Anapol did not turn around, and he hadn’t taken his eyes from the tiny shaving mirror since Sammy had come into the room, but he could see Joe in the mirror. Joe and Sammy were sitting back to back, separated by the glass and wood partition that divided Anapol’s office from the rest of his empire. Sammy craned around to get a look at his cousin. There was a pine drawing board on Joe’s lap, a sketchpad, and some pencils. On the chair beside him lay a cheap pasteboard portfolio they had bought in a five-and-dime on Broadway. The idea was for Joe to fill it quickly with exciting sketches of muscular heroes while Sammy pitched his idea to Anapol and played for time. “You’ll have to work fast,” he had told Joe, and Joe had assured him that in ten minutes he would have assembled an entire pantheon of crime-fighters in tights. But then on the way in, as Sammy was talking up Mavis Magid, Joe had wasted precious minutes rummaging through the shipment of Amazing Midget Radios whose arrival yesterday morning from Japan had sent Anapol into a rage; the whole shipment was defective and, even by his relaxed standards, unsaleable.

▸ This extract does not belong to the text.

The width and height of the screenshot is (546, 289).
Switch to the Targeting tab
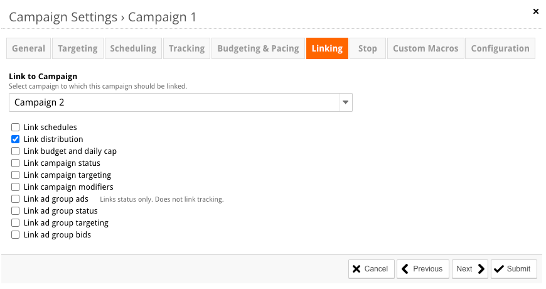pos(78,48)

“That’s my cousin Joe,” said Sammy, sneaking another glance over his shoulder. Joe was bent over his work, staring at his fingers and craning his head slowly from left to right, as if some invisible force beam from his eyes were dragging the tip of the pencil across the page. He was sketching in the bulge of a mighty shoulder that was connected to a thick left arm. Other than this arm and a number of faint, cryptic guidelines, there was nothing on the page. “My mother’s nephew.”
“He’s a foreigner? Where’s he from?”
“Prague. How did you know?”
“The haircut.”
Anapol stepped over to the pushboy’s rack and took a pair of trousers from their hanger.